▸ Source data:
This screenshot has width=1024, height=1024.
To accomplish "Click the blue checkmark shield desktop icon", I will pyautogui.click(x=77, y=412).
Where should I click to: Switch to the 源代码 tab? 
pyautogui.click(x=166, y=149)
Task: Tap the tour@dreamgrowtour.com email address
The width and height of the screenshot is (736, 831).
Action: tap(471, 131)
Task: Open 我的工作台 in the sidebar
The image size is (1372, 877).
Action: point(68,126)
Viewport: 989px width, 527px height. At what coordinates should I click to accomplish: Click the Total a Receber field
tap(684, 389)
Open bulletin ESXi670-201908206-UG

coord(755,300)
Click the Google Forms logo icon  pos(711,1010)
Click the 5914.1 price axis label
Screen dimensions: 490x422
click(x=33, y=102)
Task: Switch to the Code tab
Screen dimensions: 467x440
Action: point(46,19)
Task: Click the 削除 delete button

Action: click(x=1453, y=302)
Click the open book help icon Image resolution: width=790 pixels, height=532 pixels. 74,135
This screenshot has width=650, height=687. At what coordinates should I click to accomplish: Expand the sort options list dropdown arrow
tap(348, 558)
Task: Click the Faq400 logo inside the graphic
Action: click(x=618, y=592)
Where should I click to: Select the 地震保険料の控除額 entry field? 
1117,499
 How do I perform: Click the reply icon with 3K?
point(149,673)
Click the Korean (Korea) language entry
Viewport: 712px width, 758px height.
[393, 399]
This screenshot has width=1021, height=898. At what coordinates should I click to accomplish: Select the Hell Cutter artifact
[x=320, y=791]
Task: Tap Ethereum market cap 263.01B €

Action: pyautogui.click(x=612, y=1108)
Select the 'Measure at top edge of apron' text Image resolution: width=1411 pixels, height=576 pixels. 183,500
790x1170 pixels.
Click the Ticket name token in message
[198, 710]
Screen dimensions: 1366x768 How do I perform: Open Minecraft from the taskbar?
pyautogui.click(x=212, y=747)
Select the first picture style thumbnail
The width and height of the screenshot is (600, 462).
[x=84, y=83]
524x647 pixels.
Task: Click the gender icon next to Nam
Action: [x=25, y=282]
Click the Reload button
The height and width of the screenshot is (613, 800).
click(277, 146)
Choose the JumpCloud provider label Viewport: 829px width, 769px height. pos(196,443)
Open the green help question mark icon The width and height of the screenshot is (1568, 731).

▸ What is required:
Write out all the records above again, exactly as they stand.

▸ Task answer:
This screenshot has width=1024, height=1024.
To accomplish "Click the blue checkmark shield desktop icon", I will pyautogui.click(x=77, y=412).
Where should I click to: Switch to the 源代码 tab? 
pyautogui.click(x=166, y=149)
Task: Tap the tour@dreamgrowtour.com email address
The width and height of the screenshot is (736, 831).
Action: tap(471, 131)
Task: Open 我的工作台 in the sidebar
The image size is (1372, 877).
Action: point(68,126)
Viewport: 989px width, 527px height. At what coordinates should I click to accomplish: Click the Total a Receber field
tap(684, 389)
Open bulletin ESXi670-201908206-UG

coord(755,300)
Click the Google Forms logo icon  pos(711,1010)
Click the 5914.1 price axis label
Screen dimensions: 490x422
click(x=33, y=102)
Task: Switch to the Code tab
Screen dimensions: 467x440
Action: point(46,19)
Task: Click the 削除 delete button

Action: click(x=1453, y=302)
Click the open book help icon Image resolution: width=790 pixels, height=532 pixels. 74,135
This screenshot has width=650, height=687. At what coordinates should I click to accomplish: Expand the sort options list dropdown arrow
tap(348, 558)
Task: Click the Faq400 logo inside the graphic
Action: click(x=618, y=592)
Where should I click to: Select the 地震保険料の控除額 entry field? 
1117,499
 How do I perform: Click the reply icon with 3K?
point(149,673)
Click the Korean (Korea) language entry
Viewport: 712px width, 758px height.
[393, 399]
This screenshot has width=1021, height=898. At what coordinates should I click to accomplish: Select the Hell Cutter artifact
[x=320, y=791]
Task: Tap Ethereum market cap 263.01B €

Action: pyautogui.click(x=612, y=1108)
Select the 'Measure at top edge of apron' text Image resolution: width=1411 pixels, height=576 pixels. 183,500
790x1170 pixels.
Click the Ticket name token in message
[198, 710]
Screen dimensions: 1366x768 How do I perform: Open Minecraft from the taskbar?
pyautogui.click(x=212, y=747)
Select the first picture style thumbnail
The width and height of the screenshot is (600, 462).
[x=84, y=83]
524x647 pixels.
Task: Click the gender icon next to Nam
Action: [x=25, y=282]
Click the Reload button
The height and width of the screenshot is (613, 800).
click(277, 146)
Choose the JumpCloud provider label Viewport: 829px width, 769px height. pos(196,443)
Open the green help question mark icon The width and height of the screenshot is (1568, 731).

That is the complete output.